## Your assignment
From the records below, please print only the lines from the one containing "1123x390 pixels. How" through the one containing "Toggle the select-all files checkbox", both included. Skip the pictures.

Saved data entries:
════════════════

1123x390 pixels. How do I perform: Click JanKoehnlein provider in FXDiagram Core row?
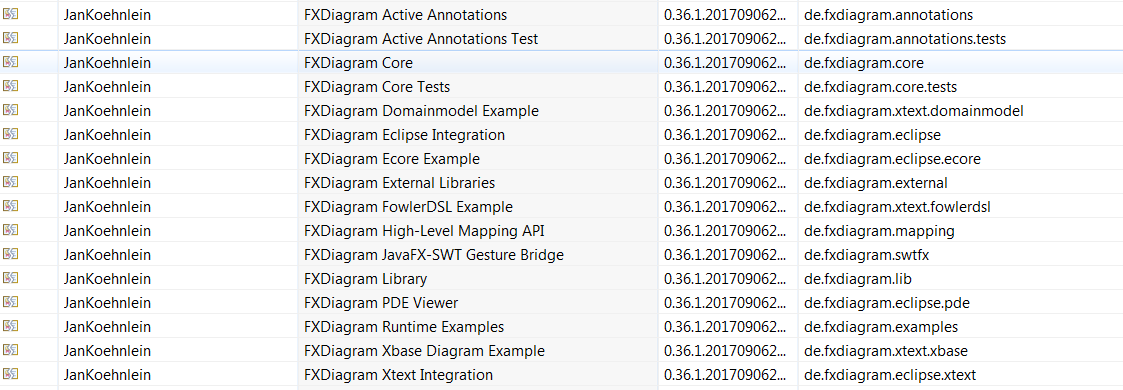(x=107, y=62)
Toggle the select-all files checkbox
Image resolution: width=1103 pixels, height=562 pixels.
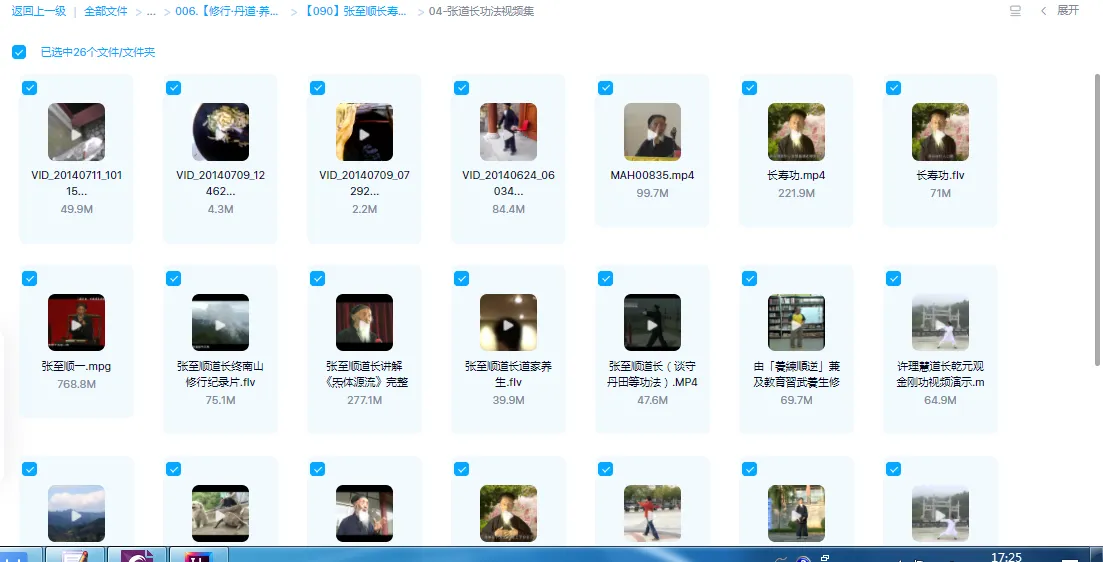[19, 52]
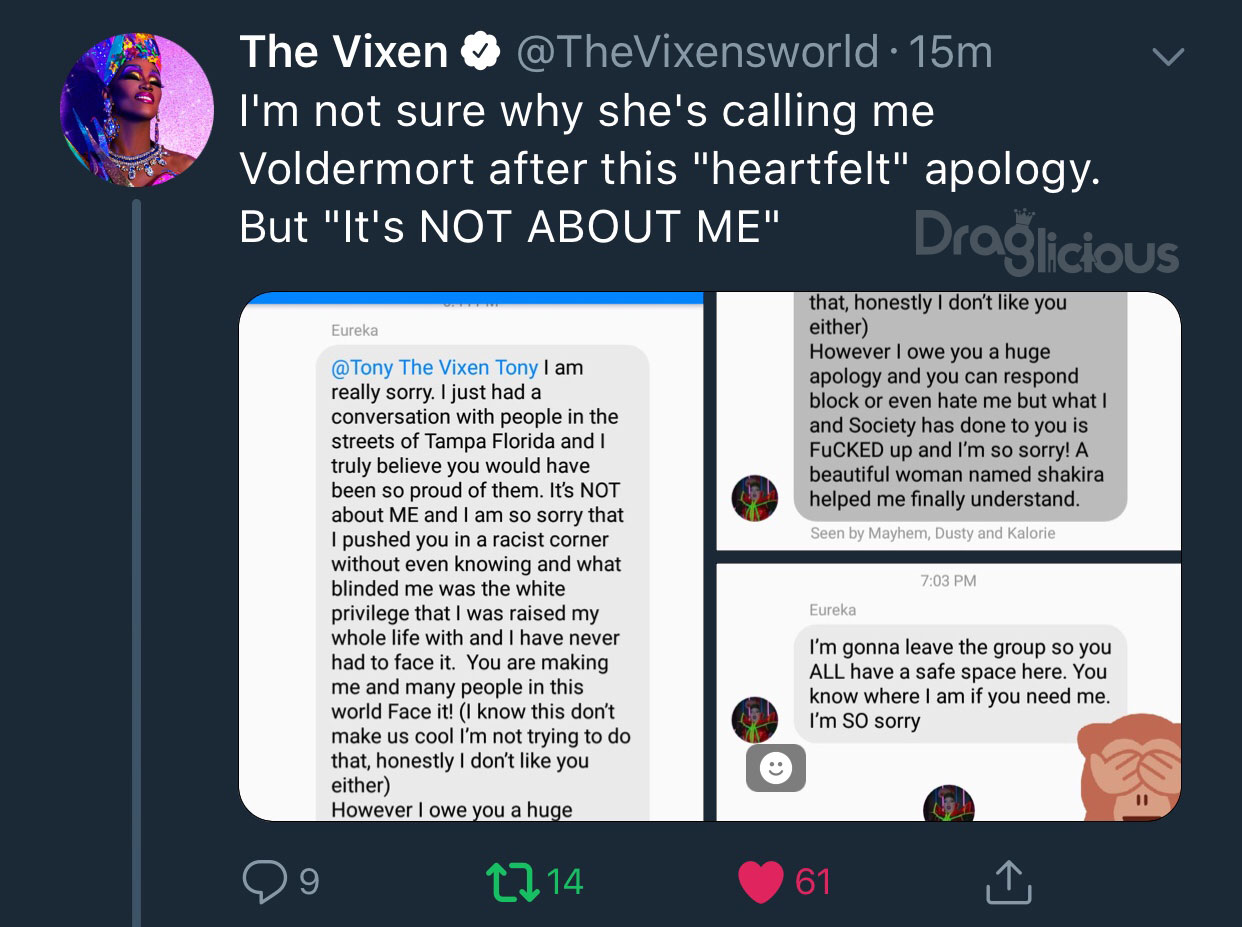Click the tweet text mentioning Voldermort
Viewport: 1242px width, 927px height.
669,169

════════════════

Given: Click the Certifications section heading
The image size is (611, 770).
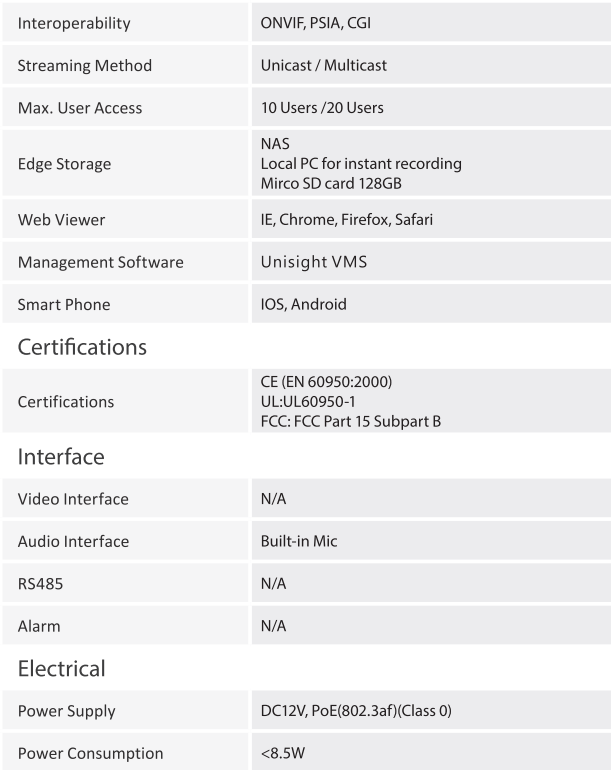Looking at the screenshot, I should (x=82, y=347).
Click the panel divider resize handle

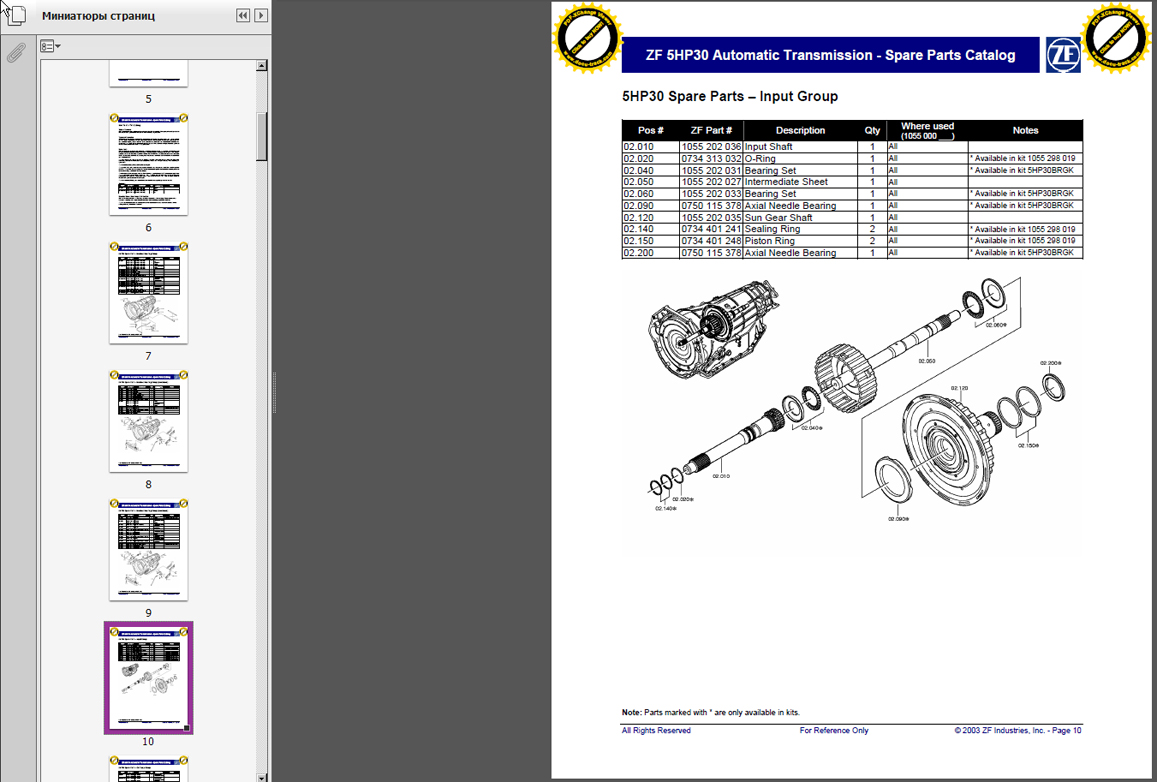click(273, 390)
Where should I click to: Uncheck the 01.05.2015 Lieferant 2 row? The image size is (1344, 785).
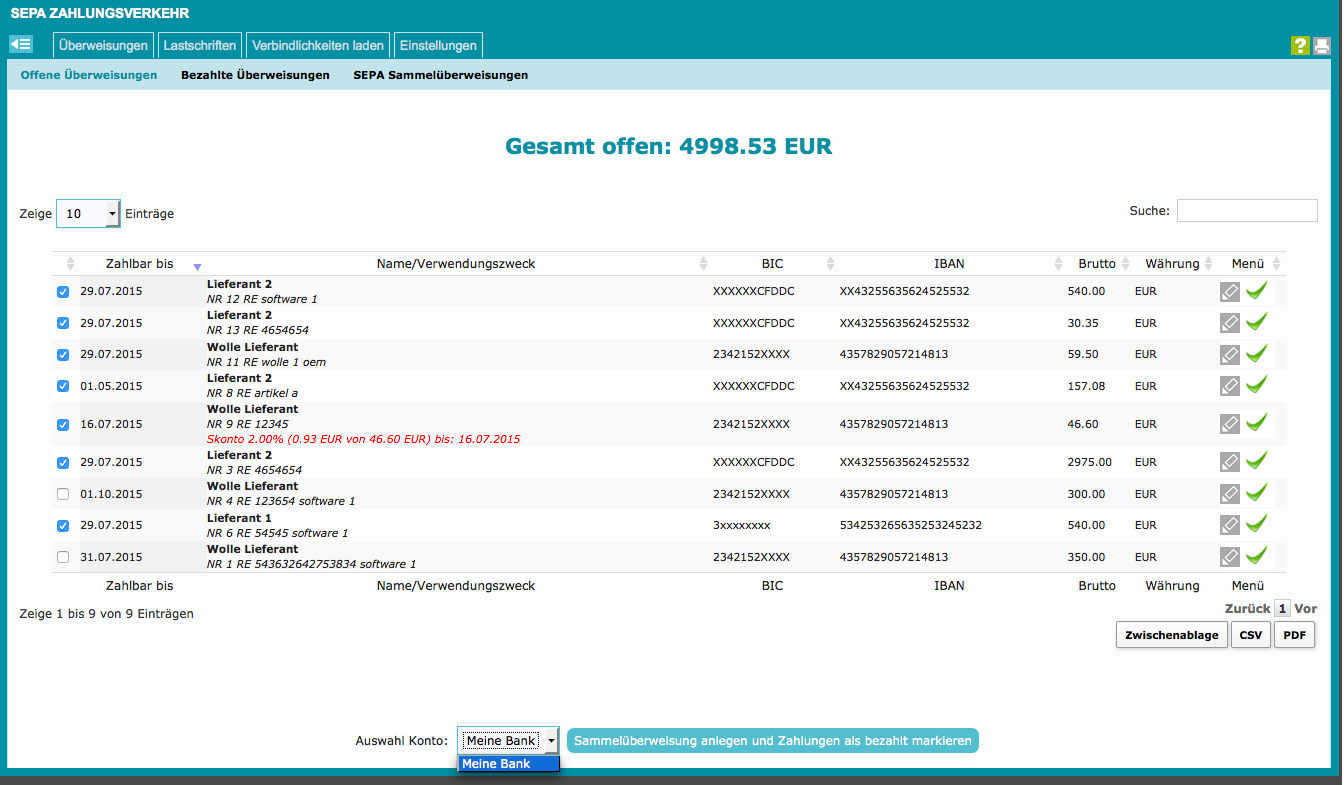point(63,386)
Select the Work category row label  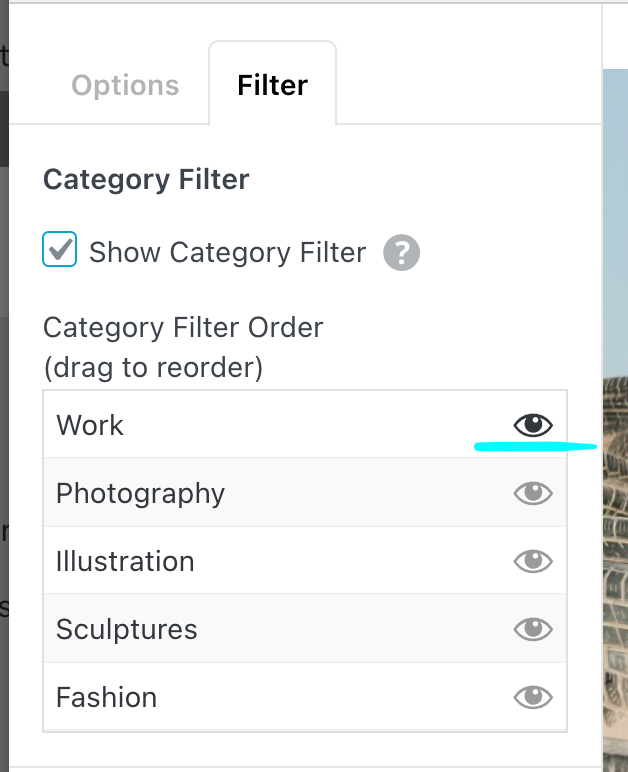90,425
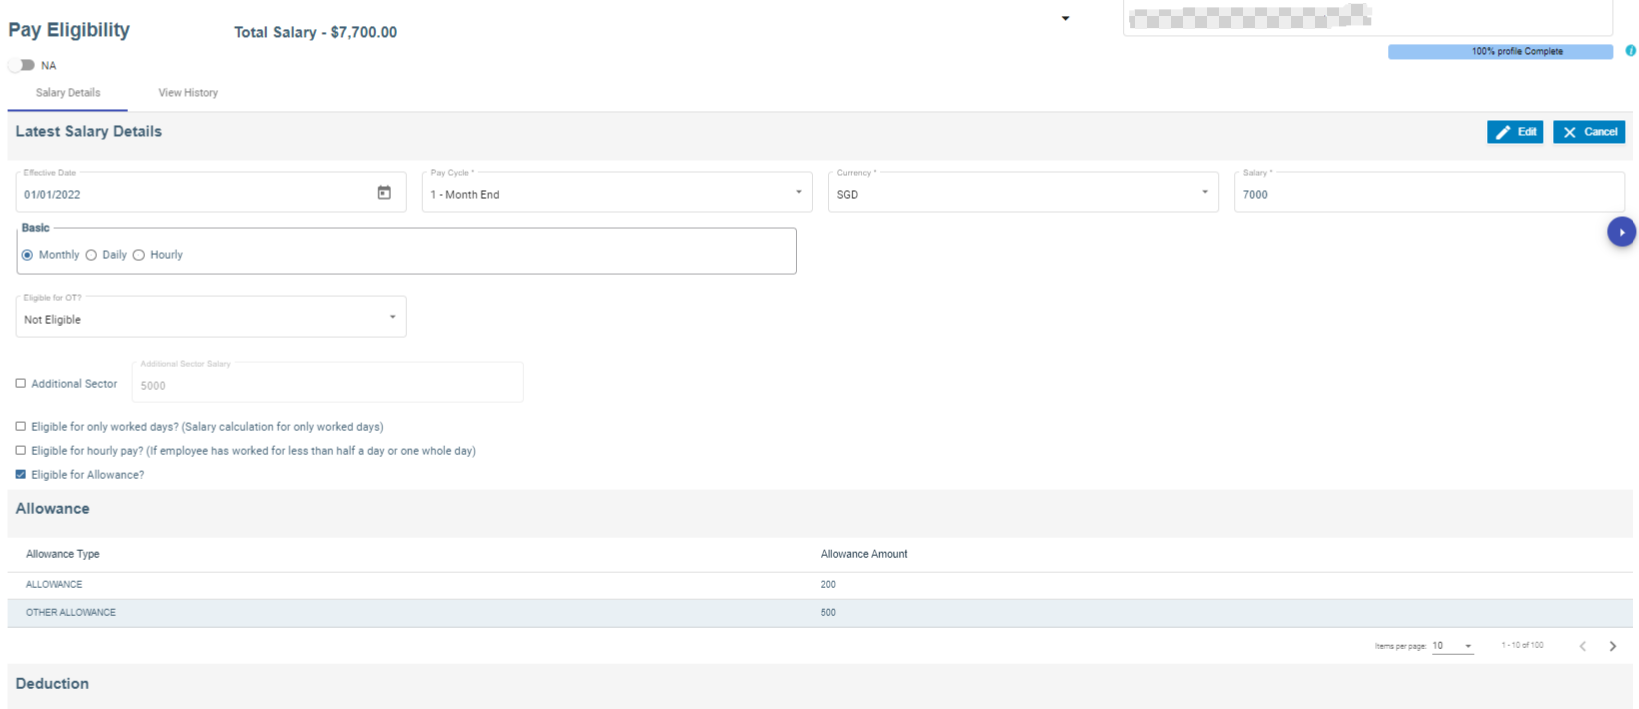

════════════════

## Result below
1123x390 pixels. How do I perform: Click JanKoehnlein provider in FXDiagram Core row?
(x=107, y=62)
Toggle the select-all files checkbox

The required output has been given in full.